Un groupe actif et organisé
ZeroBytes ne revendique aucun objectif politique. Dans un échange avec France Info, le cybercriminel affirme rechercher un bénéfice financier. Il dit opérer depuis un pays sans accord d’extradition avec la France. Son pseudonyme apparaît déjà dans plusieurs intrusions revendiquées contre des organisations françaises, parmi lesquelles Intermarché, la Fédération française de handball ou une société de jeux vidéo.
La DGFiP s’ajoute donc à une liste de cibles choisies moins pour leur activité que pour la valeur des informations hébergées. Les données fiscales se revendent cher parce qu’elles permettent d’affiner une fraude. Une adresse postale, un revenu fiscal de référence, un quotient familial ou un taux de prélèvement donnent immédiatement de la crédibilité à un faux courrier, un appel ou un courriel présenté comme émanant de l’administration.

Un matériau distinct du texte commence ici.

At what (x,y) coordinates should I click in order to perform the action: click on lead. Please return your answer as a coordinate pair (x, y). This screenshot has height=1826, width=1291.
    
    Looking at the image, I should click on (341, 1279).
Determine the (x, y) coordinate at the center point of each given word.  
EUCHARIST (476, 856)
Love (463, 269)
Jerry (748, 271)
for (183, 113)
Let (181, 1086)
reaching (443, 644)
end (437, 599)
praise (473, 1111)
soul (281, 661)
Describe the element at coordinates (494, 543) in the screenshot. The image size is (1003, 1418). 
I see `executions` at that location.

Benoît Grünewald, expert cybersécurité chez ESET, évoque également le risque de démarchages physiques réalisés par de faux agents. L’expérience récente invite à prendre cette menace au sérieux. Les données volées à la Fédération française de tir avaient servi, quelques mois plus tôt, à cibler des propriétaires d’armes avant plusieurs vols.
Les fichiers de la DGFiP offrent la même matière première, à savoir des informations assez précises pour personnaliser une fraude avant même le premier contact.